- _WHAT IS NEEDED_
A single number is required: the count of lines in the records below that contain the word "computer".

[Opening DATA RECORDS section]

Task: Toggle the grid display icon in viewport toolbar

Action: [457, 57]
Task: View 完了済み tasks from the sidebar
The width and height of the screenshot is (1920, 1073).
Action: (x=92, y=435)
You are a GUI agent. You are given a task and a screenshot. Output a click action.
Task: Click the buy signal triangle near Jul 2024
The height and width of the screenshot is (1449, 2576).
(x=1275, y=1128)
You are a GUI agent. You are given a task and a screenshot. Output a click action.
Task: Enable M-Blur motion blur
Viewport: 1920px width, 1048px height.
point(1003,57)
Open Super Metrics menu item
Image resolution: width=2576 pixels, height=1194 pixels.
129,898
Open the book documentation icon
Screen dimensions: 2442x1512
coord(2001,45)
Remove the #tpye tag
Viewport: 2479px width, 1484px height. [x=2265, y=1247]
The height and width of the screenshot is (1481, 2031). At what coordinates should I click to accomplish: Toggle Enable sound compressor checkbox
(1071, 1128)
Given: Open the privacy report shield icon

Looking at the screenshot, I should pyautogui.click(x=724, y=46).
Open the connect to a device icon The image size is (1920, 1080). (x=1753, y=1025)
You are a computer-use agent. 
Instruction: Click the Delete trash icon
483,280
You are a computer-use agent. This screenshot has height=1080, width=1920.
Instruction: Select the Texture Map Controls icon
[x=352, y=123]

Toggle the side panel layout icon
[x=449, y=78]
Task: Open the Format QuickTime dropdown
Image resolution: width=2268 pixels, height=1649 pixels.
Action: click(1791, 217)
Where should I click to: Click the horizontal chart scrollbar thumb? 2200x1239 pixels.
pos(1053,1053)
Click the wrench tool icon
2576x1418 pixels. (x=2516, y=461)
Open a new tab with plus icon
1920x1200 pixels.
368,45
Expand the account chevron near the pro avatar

[Closing DATA RECORDS section]

- _ANSWER TO THIS TASK_
2